## ABOUT THIS TASK
After finding "Task: Click the zoom-to-fit timeline icon" in a line below, print that line and the rest of the lines exactly, leaving out all pictures.

## DATASET RECORDS
-- Opening Marker --
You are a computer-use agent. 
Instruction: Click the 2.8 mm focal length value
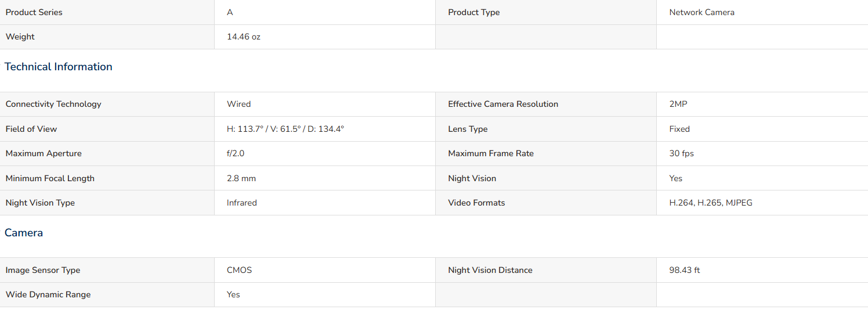click(241, 178)
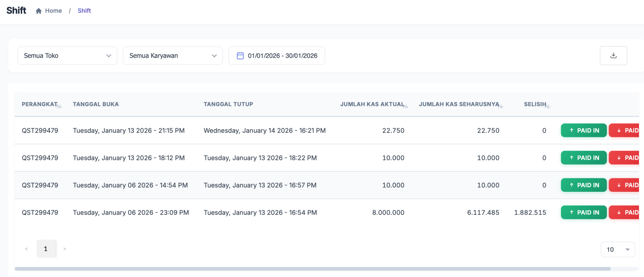Viewport: 644px width, 277px height.
Task: Open the Semua Toko dropdown
Action: click(67, 56)
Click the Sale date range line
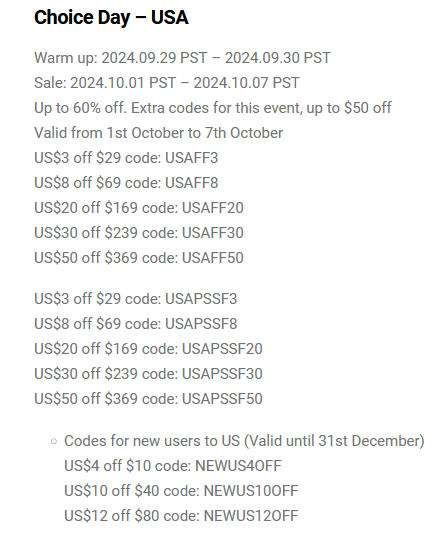Screen dimensions: 433x536 [167, 83]
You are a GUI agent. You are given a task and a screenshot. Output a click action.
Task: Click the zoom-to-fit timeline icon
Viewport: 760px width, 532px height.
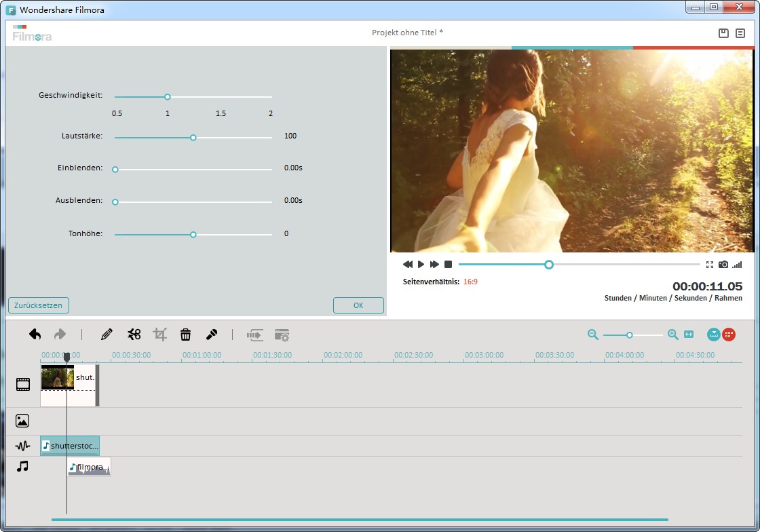(x=689, y=335)
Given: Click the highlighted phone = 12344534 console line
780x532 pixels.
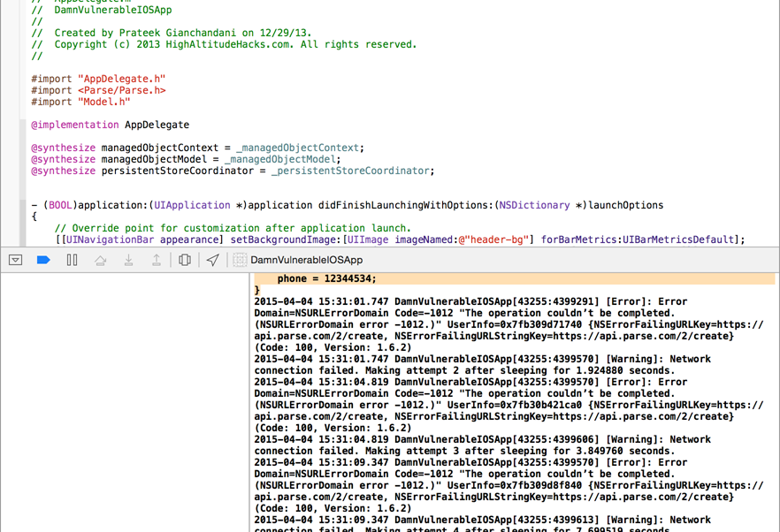Looking at the screenshot, I should tap(327, 278).
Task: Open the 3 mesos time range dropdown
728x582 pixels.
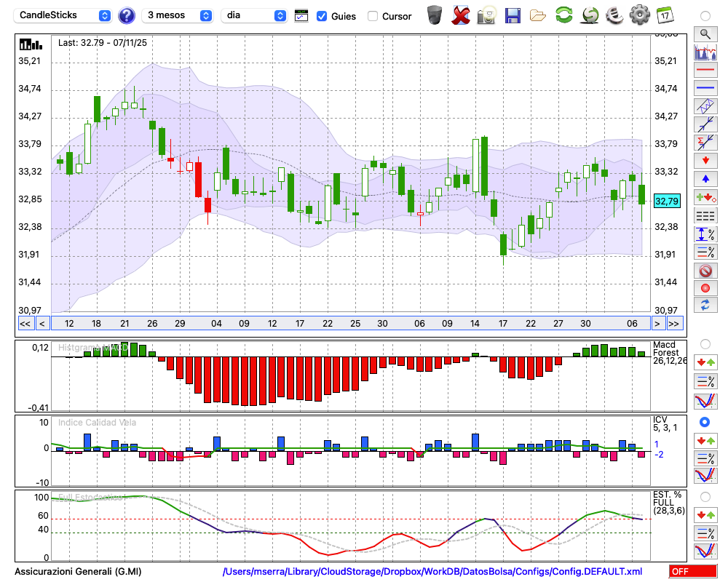Action: click(178, 15)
-- Closing Marker --
## REPLY TO THE EXERCISE
Task: Click the zoom-to-fit timeline icon
Viewport: 760px width, 532px height.
(x=689, y=335)
Given: Click the highlighted phone = 12344534 console line
780x532 pixels.
Looking at the screenshot, I should tap(327, 278).
Task: Open the 3 mesos time range dropdown
728x582 pixels.
Action: click(178, 15)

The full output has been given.